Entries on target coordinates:
_ _ _

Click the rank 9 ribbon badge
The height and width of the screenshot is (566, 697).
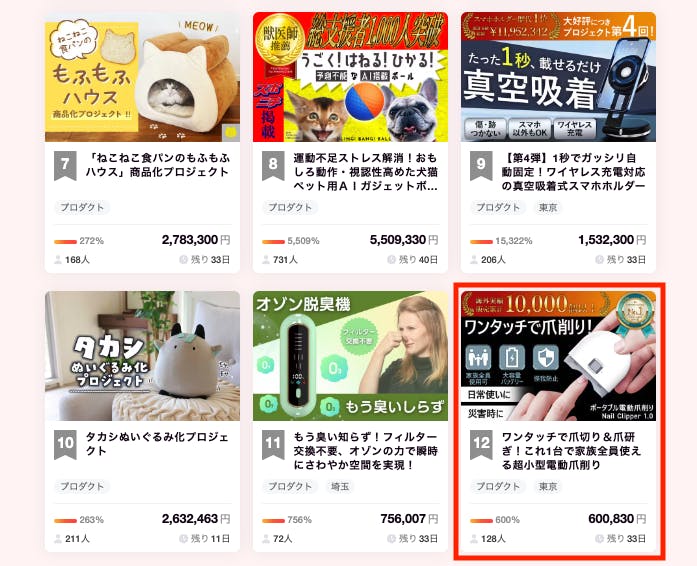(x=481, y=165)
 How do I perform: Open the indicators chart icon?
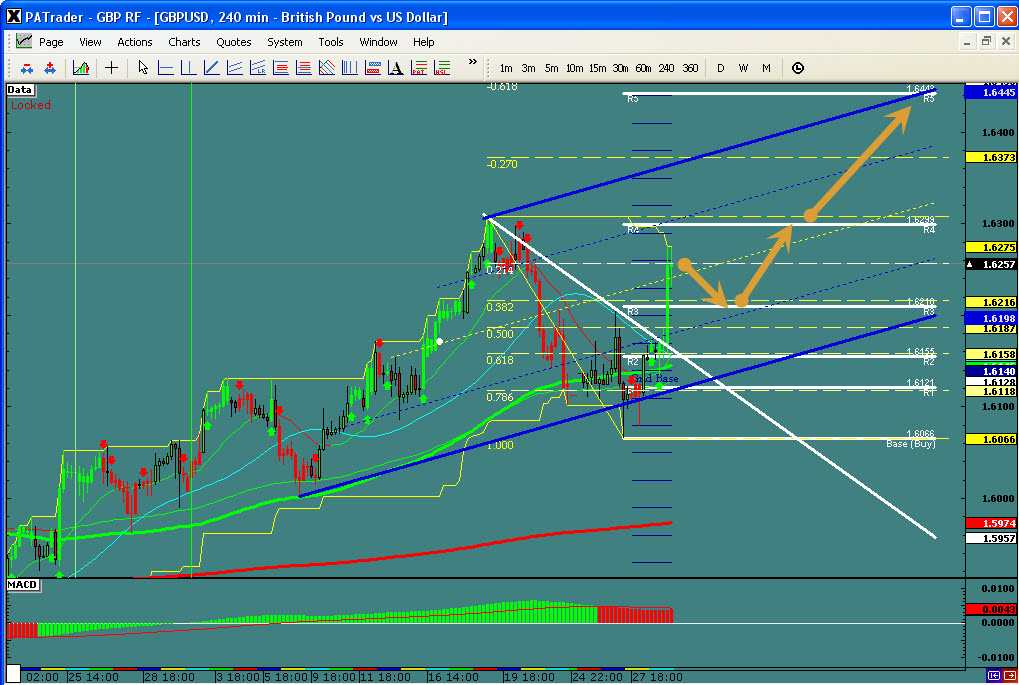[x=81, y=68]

_ _ _

**Given task:**
Revise all of the records so that "screenshot" becomes "image", leaving every other word unchanged. Omit the pictures from your version.

**Output:**
Click the rank 9 ribbon badge
The height and width of the image is (566, 697).
(x=481, y=165)
 How do I perform: Open the indicators chart icon?
[x=81, y=68]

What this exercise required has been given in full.